■ What the exercise asks: Compute how many lines in the entries below contain "computer", and output nothing but the number.

*** Opening Supplied entries ***

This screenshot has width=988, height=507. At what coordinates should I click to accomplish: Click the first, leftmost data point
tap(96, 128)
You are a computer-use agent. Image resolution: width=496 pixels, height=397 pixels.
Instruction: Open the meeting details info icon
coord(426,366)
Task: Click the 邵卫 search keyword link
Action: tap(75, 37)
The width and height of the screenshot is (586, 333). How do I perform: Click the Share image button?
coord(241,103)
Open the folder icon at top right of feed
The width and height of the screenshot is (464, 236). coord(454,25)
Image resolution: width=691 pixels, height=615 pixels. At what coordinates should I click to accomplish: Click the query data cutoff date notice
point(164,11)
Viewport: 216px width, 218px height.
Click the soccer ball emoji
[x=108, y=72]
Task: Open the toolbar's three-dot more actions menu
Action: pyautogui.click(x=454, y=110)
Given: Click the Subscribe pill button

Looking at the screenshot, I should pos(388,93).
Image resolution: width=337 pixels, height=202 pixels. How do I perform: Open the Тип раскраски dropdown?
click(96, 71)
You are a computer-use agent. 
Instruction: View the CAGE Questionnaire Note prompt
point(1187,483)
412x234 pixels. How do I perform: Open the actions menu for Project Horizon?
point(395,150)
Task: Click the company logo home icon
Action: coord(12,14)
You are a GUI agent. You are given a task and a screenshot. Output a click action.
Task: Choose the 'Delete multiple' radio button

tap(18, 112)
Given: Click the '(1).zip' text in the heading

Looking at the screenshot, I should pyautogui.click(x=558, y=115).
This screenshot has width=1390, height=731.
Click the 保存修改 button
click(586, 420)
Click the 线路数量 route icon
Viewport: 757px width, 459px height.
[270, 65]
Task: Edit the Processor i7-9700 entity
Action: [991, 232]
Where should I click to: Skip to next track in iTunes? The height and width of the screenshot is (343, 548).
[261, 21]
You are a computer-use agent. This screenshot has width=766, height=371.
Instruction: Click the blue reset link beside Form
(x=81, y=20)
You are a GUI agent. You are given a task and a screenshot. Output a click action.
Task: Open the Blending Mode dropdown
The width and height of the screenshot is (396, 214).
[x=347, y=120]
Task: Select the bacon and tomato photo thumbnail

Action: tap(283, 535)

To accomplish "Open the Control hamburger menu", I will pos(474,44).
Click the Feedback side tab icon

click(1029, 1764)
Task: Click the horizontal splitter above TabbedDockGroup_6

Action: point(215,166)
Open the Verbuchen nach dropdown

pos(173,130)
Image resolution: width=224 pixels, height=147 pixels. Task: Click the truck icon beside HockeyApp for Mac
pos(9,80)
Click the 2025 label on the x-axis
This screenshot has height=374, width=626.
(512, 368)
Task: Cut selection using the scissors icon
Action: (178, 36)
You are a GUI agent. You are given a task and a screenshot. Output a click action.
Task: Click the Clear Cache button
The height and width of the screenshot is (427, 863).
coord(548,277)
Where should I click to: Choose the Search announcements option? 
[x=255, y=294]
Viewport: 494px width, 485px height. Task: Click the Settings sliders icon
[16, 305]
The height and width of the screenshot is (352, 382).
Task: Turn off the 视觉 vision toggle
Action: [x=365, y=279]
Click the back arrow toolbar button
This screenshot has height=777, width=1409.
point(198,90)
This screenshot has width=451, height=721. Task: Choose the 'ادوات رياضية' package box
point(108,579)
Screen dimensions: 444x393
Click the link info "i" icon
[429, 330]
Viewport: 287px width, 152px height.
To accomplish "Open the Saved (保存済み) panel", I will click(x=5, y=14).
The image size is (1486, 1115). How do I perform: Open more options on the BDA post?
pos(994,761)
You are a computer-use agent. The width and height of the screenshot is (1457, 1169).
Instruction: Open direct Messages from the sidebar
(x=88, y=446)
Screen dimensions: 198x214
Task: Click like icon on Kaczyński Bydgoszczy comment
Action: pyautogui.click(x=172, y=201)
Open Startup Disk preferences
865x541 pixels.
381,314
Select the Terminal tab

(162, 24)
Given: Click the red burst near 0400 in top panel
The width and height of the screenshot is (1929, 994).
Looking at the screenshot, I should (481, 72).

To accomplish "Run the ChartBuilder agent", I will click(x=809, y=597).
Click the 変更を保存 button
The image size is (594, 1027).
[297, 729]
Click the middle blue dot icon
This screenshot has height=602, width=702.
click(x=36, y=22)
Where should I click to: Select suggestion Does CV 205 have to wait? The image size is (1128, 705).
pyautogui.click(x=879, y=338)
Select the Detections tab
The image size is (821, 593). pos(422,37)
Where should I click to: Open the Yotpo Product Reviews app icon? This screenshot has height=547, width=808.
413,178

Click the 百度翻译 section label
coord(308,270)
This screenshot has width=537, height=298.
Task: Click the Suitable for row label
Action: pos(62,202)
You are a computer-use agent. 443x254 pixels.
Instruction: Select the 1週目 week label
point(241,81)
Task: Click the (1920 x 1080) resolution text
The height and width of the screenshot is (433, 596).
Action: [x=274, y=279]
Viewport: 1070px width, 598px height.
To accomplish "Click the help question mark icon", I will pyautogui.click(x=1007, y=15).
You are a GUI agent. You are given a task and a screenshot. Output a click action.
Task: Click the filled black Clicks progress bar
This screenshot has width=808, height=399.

*** Closing Supplied entries ***

■ Result of this exercise: 5